The distinction between beta and alpha returns is critically important when it comes to deciding what level of fees is justifiable. Exposure to returns from owning physical commodities can be made, for example, through rolling over futures in indices such as the GCSI representing a broad basket of commodities. This would represent predominantly a beta risk, with manager skill coming in at the margins in the timing of rollovers to take advantage of any backwardations in the marketplace, when futures prices are lower than current spot prices.
In contrast, hedge funds conceptually at least, are meant to represent pure alpha risk. Derek Doupe of Schroders argues: “Hedge funds succeed for structural reasons. Most market participants are not profit maximisers, eg in the UK equity market a large part is held by pension funds and insurance companies, the former maximise profit relative to a tracking error target and insurance companies are constrained by their liabilities. Hedge funds have complete freedom of choice. It’s Game Theory, everyone can win because they have different objectives.”
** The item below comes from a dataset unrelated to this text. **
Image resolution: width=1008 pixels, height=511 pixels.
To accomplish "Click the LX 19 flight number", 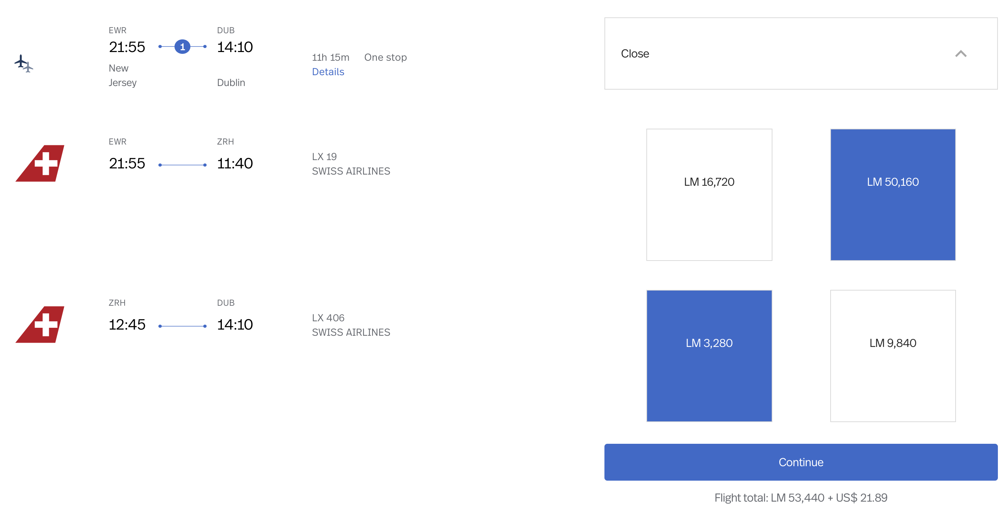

While this is a pleasant thought, the reality is that many hedge funds will fail for operational reasons as well as the fact that they cannot maintain the ability to generate alpha. There may be over 7,000 hedge funds and 1,500 fund of hedge funds but as Ian Martin, managing director of GAIM Advisors, complains: “The dispersion of returns is going down and the beta of multi-strategy funds is going up. Now that institutional players are looking at the market, there is much more forensic analysis done by their advisors The challenge is to reward people for alpha and not beta. Lots of mediocre managers are getting rewarded for beta, for market returns. The amount of skill in hedge funds over the last few years has been disappointingly low.”

Advice and fees
For the trustee, there are two questions to consider: who is best fitted to give the advice on asset allocation incorporating a wide range of alternative asset classes and what are reasonable fee levels for management of them? As Horlick notes asset allocation: “At the end of the day, it is the trustees’ responsibility. However, it only makes sense when looked at in the context of the liabilities and the assumptions behind those, which are determined by the actuaries. You would have assumed that investment managers are best positioned but for so many their involvement has been in relative returns in a narrow benchmark area. What most firms are trying to do is to rebuild the skill sets of the 1960s and 1970s that went into abeyance in the 1980s and 1990s. We are going full circle.”
As for fees, as Ian Martin asks: “Why pay 1.5% to generate beta returns when you can get an index fund to do that for a few basis points? Perhaps performance statistics should be broken down between alpha and beta components and fees should be based just on alpha returns.”
A view that may attract more
support from schemes than fund managers.